___ SELECTED EXCERPT

I love Hawaii. At the moment, I'm sitting out on my lanai (deck) listening to the surf wash up on the lava of Keahou Bay, waiting for both my family and the sun to rise. Today is the Monday, following the Ironman World Championships that were held in Kona on Saturday. My race was less successful than I’d hoped it would be. But, I still love this place, and will try as hard as I can to get back here next year.
Let me start at the end of the race, the very end. It's my favorite part of the day. As the timing clock ticks off the final minutes of the race, Mike Reilly whips the largest crowd of the day into a single dancing, singing beast primed to give the final finishers the most resounding cheers of the day. These triathletes have been out on the course for almost 17 hours. They started at 7:00 am in the mild waters of Kailua Bay, and have battled punishing crosswinds on the bike ride as they climbed up from Kawaihae to Hawi and then descended back down. For the last 6 hours, they have been all alone in the dark with their doubts and their dreams of hearing Mike Reilly yell their name and proclaim, "You are an Ironman."
For those like me, that may have been disappointed in the results of the day, the smiles, tears or even the grim looks of determination on the faces of the last finishers, give perspective to our own feelings. The cheers that mark the appreciation that the crowd feels for their accomplishment, and it truly is an accomplishment, leaves everyone, spectator and competitor alike with a lasting afterglow.
This year my goals were pretty simple: be faster than last year, control overheating, stay aware of my current situation, and address any small problems before they became big ones and never quit trying.

______

● **WORK TO DO**
Pick up the first-person account of the Kona Ironman World Championships right after its last sentence and keep the narrative going.

___ EXTRACTED INFORMATION

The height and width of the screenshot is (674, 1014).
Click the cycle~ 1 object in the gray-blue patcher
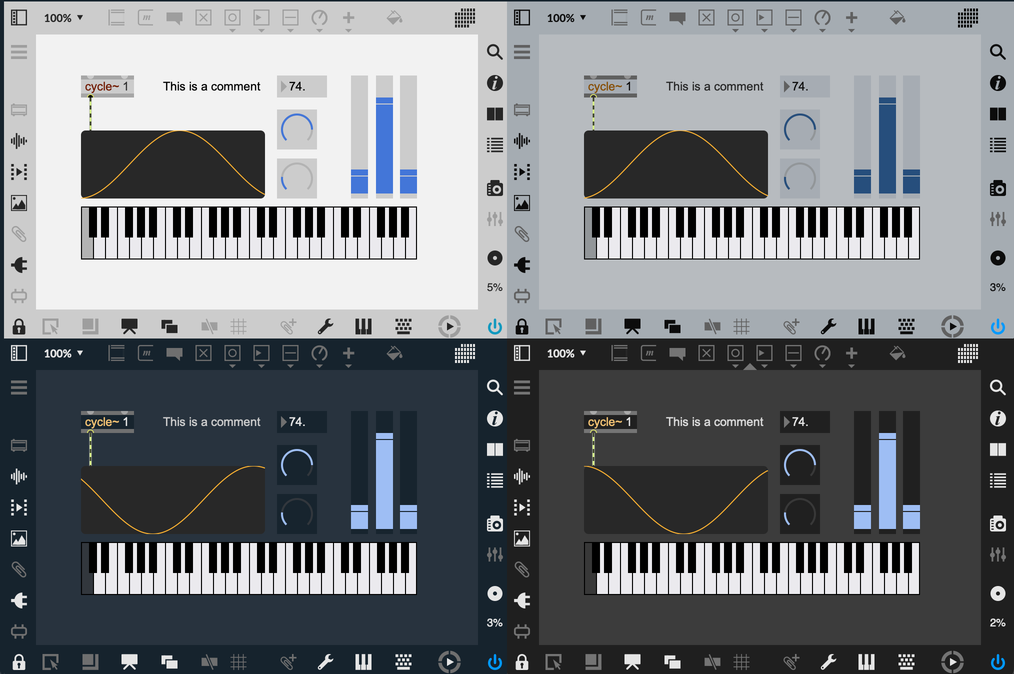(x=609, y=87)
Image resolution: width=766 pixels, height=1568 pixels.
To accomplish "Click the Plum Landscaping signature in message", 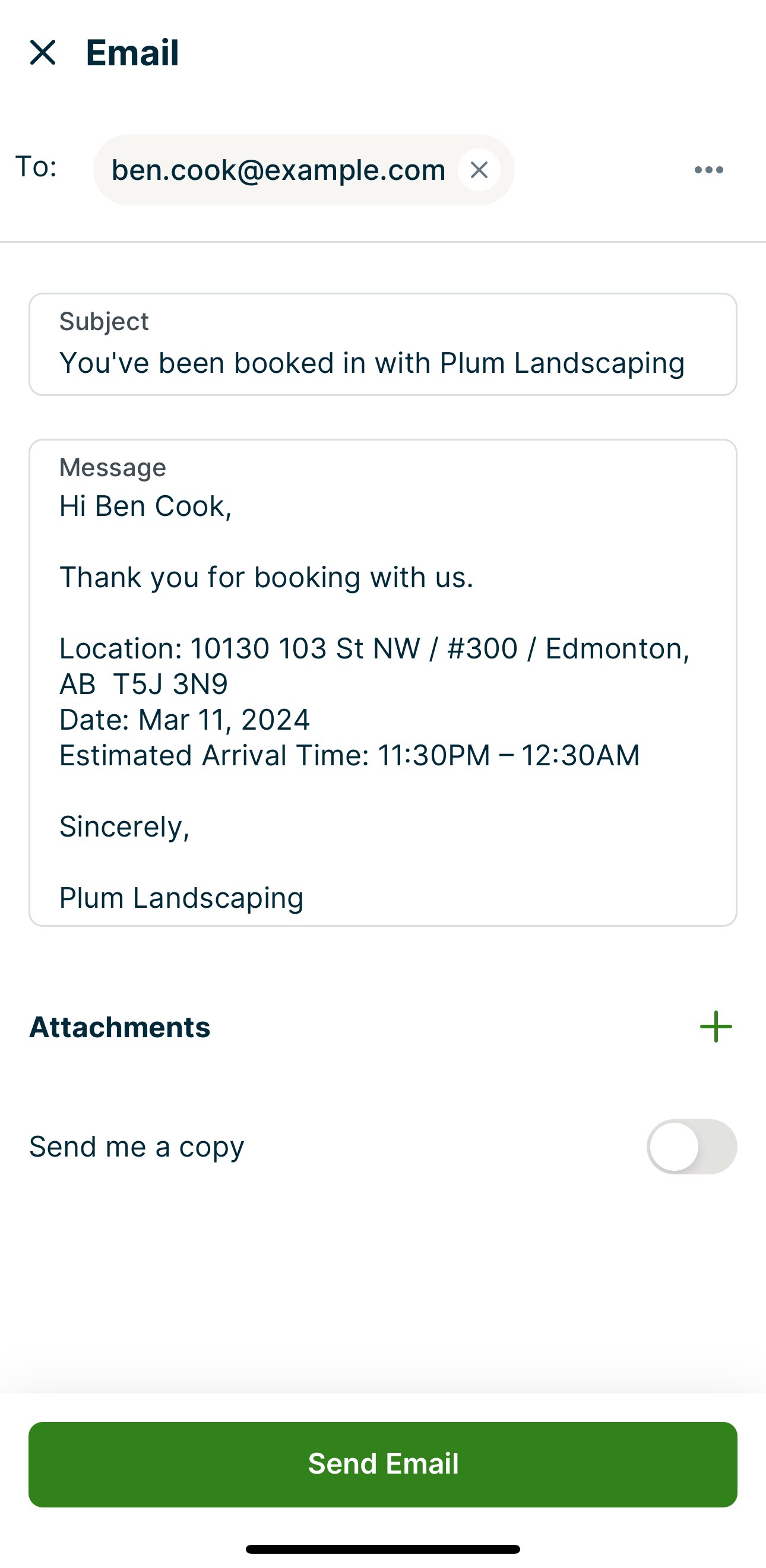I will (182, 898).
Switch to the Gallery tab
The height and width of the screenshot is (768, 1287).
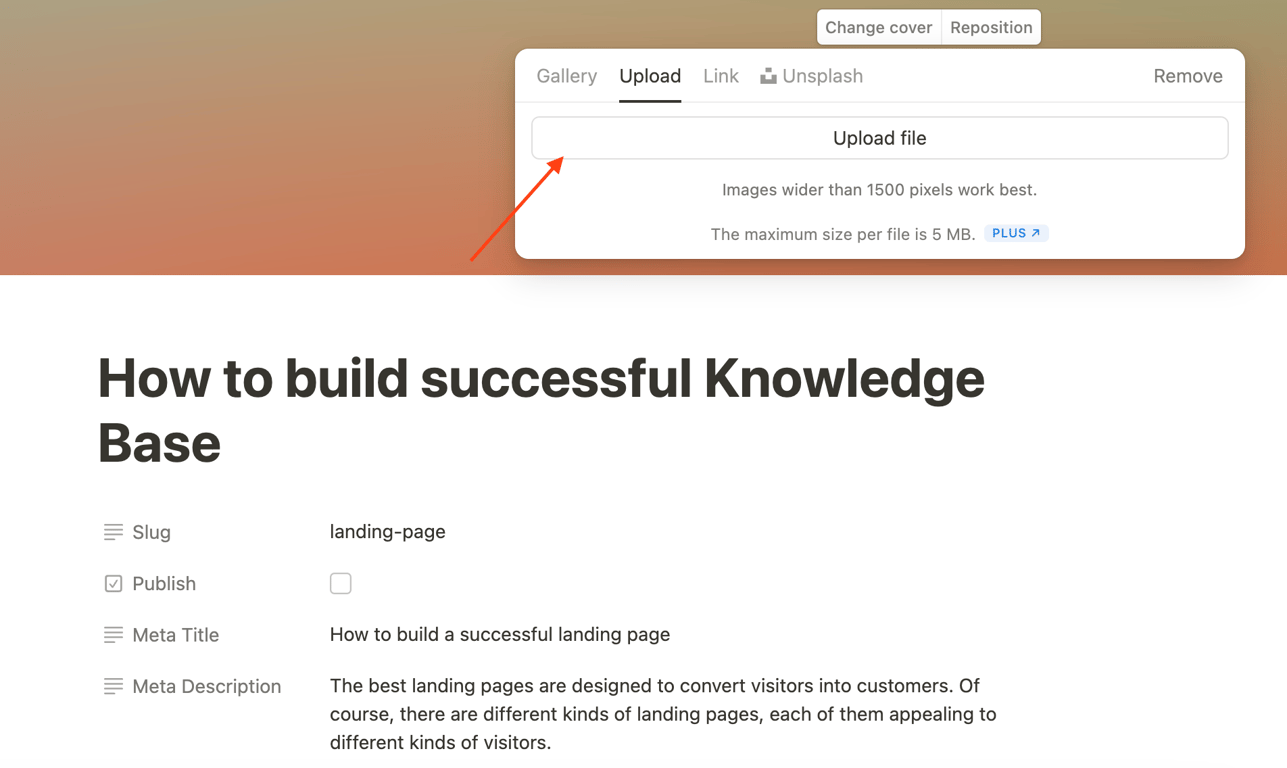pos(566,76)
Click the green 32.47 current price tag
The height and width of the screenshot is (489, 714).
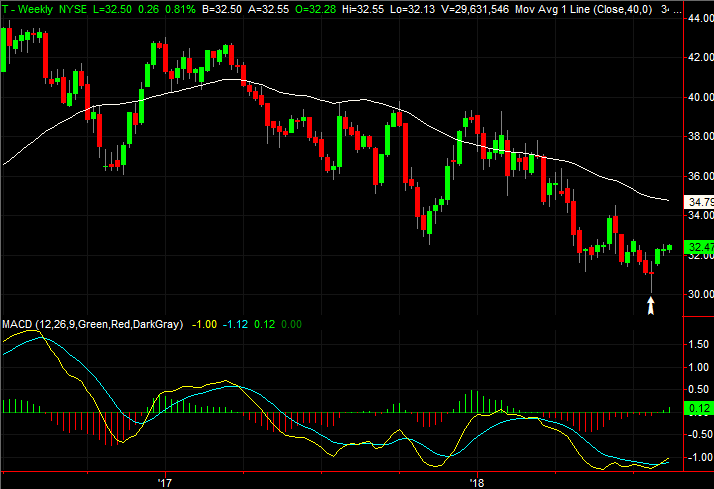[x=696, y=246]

______
___ EXTRACTED INFORMATION

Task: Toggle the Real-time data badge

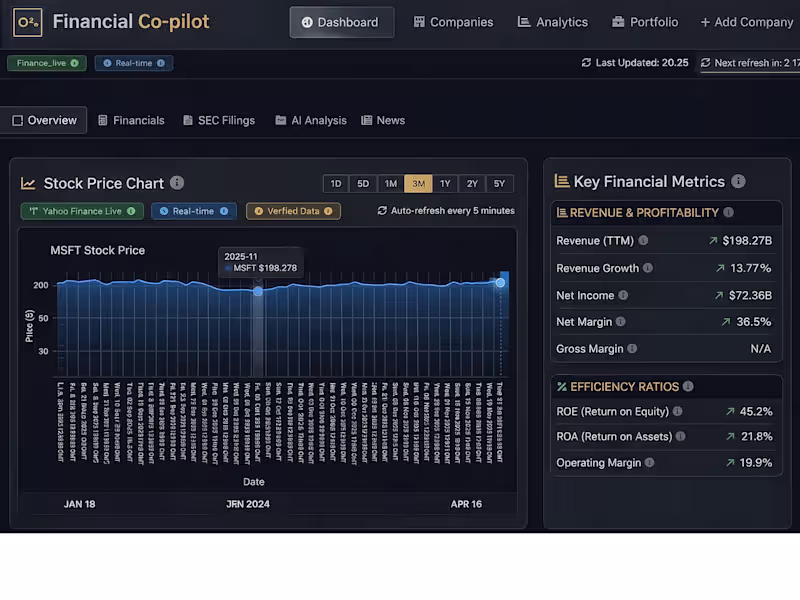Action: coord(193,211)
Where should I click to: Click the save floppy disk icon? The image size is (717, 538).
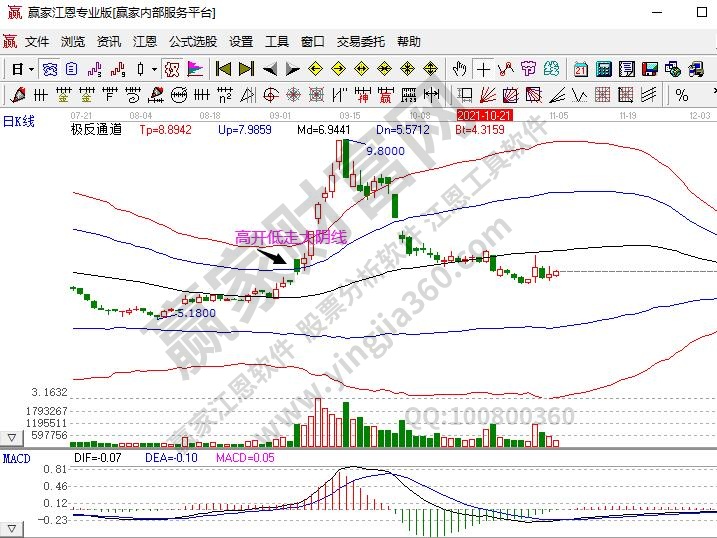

______
___ EXTRACTED INFORMATION

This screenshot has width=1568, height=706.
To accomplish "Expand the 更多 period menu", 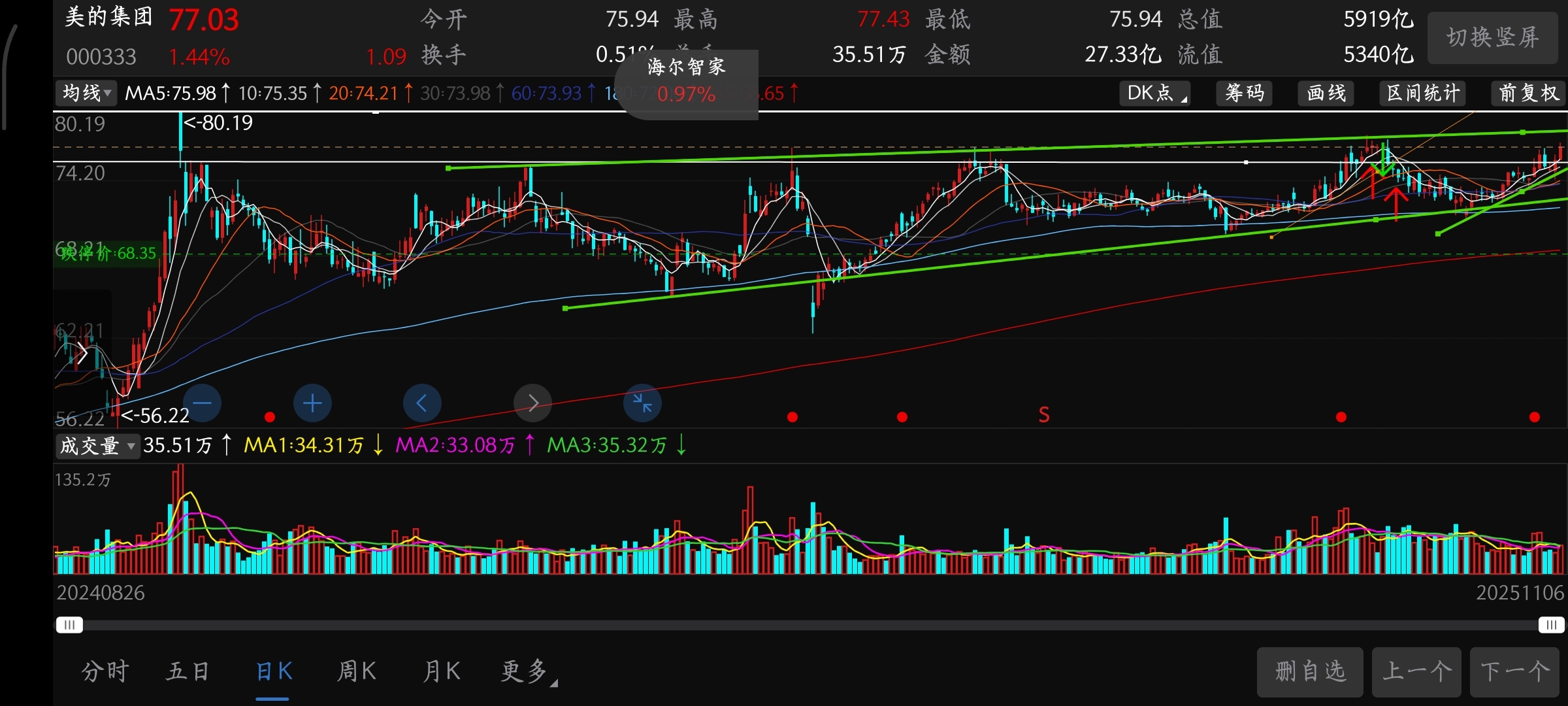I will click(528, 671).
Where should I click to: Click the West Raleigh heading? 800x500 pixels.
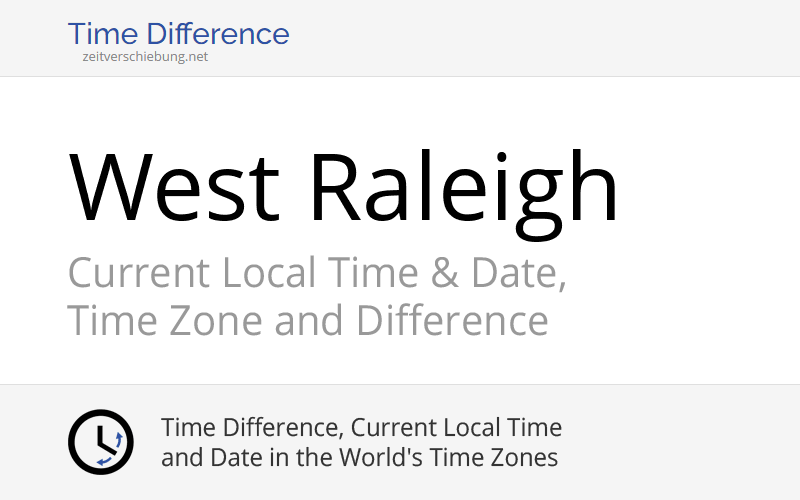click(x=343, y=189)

______

● **THE RESULT**
My preparation for Kona this year went as planned. Going into the race, I was in the best shape of my life. My running was going well, especially considering the calf issues I'd been experiencing through the first 70.3 of the year. Even my swimming was improving. I was careful not to do anything stupid during my acclimatization period the week before the race. I tapered with short specific workouts at race pace, and stayed away from the expos and craziness that surrounds The World Championships. I saw a lot of friends. At the swim one morning, I bumped into Larry Lanza who introduced me to Dave Orlowski, (one of the finishers from the original race in 1978). Brent Emery was also there with his wife. There were quite a few people from the greater Milwaukee area including Kris Siudak from Racine and Ted Peterman, a student at UWM.
On Thursday, I ran into the Ben Schloegel at the swim start and his cousin Bob ran into us as we headed back up Ali’i
I owe a great deal of my pre-race calm to John Post who arranged lodging, an early snorkeling trip, and many other parts of my week.
We stayed at Kona by the Sea with Adam Zucco, my coach, (who had a breakthrough performance, finishing in 9:16), his wife Lindsay, another client and friend of Adam, Yuri Polyak, Jim Vance, Adam's coach, and Trevor Gavin.
My excitement built on Friday when Polly, Oona, and Lily arrived, and I moved out to the Condo in Keahou Bay with them. My bike was checked in, every thing was set and organized for the next morning. We had an early dinner at Don Drysdale's restaurant, and went back to the condo to relax.
Everything on Saturday morning went perfectly until I handed my pump to Lily who told me that Chrissie Wellington had withdrawn from the race. I told her that wasn't funny, but she insisted it was no joke. She’s the best triathlete on the planet, and I was looking forward to seeing her fly down the hill from Hawi. I walked back to transition stunned. Oh well, that was her issue not mine.
I waited until 6:50am to enter the water for the 7:00am start. When the cannon went off, I found myself in the middle of the usual mixed martial arts festival which continued unabated for the first 1000 yards. In spite of this pounding, I felt very comfortable during the swim, perhaps too comfortable. I would follow faster swimmers, but relied on my own sighting to stay on course. Last year, I attributed my slow swim to blindly following a faster swimmer that I struggled to hold on to. He must have zigged and zagged all over the course. This year, I reached the finish and was helped up the stairs on to the pier by Larry Lanza! Once again I was surprised by a slow time, virtually the same as last year.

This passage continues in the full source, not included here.